Acompañar en la enfermedad y la agonía a familiares cuya vida se acaba sin remedio es casi siempre una tarea muy dura. No solo por el dolor de la pérdida inminente o por la incomprensión que la muerte nos causa siempre, sino por el sórdido espanto que produce contemplar cómo quienes amamos recorren su recta final (a veces muy larga) en medio del sufrimiento, la degradación y el desamparo. La medicina ha avanzado mucho a la hora de retrasar el momento final, pero su versión más oficial suele soslayar la obligación de ayudar a quienes ya carecen de opciones terapéuticas: con cuidados paliativos... y aceptando la voluntad del enfermo cuando este pide acabar de una vez.
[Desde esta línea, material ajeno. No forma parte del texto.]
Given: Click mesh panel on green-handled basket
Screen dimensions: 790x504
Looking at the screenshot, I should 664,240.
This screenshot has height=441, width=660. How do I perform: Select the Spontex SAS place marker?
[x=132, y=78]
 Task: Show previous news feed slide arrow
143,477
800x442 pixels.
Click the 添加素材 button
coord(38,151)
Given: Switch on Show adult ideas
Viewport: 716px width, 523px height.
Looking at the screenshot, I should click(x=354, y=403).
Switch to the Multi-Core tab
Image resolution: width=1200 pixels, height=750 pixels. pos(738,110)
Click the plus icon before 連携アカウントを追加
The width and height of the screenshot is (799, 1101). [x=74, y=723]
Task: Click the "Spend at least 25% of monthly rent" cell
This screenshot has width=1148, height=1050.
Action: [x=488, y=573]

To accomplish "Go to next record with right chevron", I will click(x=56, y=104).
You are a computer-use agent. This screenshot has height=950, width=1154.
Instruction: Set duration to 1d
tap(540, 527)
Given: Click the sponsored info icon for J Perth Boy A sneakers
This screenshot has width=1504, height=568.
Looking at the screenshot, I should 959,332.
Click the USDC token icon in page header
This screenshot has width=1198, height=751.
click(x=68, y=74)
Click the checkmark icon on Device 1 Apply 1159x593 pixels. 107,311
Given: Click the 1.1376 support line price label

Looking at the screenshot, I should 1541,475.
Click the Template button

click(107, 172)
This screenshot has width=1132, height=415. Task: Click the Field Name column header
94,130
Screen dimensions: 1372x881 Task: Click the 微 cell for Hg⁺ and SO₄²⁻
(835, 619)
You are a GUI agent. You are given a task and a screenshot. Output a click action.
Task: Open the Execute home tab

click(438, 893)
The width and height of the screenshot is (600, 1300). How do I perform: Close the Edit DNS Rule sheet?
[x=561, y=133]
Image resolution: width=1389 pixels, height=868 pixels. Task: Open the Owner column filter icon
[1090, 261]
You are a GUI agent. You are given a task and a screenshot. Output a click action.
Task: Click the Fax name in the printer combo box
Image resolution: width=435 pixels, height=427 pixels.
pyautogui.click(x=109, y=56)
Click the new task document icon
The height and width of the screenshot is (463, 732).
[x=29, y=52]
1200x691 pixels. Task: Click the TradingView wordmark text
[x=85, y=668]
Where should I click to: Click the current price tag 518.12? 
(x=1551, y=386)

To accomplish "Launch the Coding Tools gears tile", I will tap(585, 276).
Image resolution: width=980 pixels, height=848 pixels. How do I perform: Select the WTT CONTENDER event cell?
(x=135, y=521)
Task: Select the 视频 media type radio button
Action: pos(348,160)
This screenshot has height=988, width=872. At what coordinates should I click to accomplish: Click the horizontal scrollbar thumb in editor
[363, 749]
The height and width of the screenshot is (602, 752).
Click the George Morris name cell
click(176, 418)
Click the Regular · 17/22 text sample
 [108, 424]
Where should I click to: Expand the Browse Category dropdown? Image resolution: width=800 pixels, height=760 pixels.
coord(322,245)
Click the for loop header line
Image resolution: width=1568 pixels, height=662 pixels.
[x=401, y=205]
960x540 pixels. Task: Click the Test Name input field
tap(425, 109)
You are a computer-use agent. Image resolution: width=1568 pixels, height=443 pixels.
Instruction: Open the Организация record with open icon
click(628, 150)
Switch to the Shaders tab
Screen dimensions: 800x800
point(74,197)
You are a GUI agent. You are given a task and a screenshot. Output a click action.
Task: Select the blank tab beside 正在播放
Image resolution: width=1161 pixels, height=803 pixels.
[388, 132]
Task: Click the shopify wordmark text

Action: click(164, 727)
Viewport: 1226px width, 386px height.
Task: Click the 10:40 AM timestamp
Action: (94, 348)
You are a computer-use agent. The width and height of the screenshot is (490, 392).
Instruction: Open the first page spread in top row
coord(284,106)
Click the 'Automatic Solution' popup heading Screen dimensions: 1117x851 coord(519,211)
El derecho a disponer de la propia vida es sagrado. Nadie puede usurparlo, ni el Estado ni los médicos ni los jueces. Y existen métodos para racionalizar ese derecho y regular la eutanasia. Ya ocurre en diversos países de lo que solemos denominar «nuestro entorno». Aquí, la Iglesia Católica y sus correas de transmisión políticas y mediáticas se disponen ahora a librar otra batalla contra la libertad individual y a favor del dolor y la angustia. ¿Por qué? ¿No les basta a los obispos con recomendar a sus seguidores que aguanten y prolonguen su vida... cuando ya no es vida? ¿Qué les importa a ellos lo que hagamos quienes optamos por la razón y la misericordia? ¿Cuál es la razón de que siempre estén (junto a la derecha) en contra de los derechos más elementales?

España debe resolver ya esta cuestión. Ni superstición ni tortura.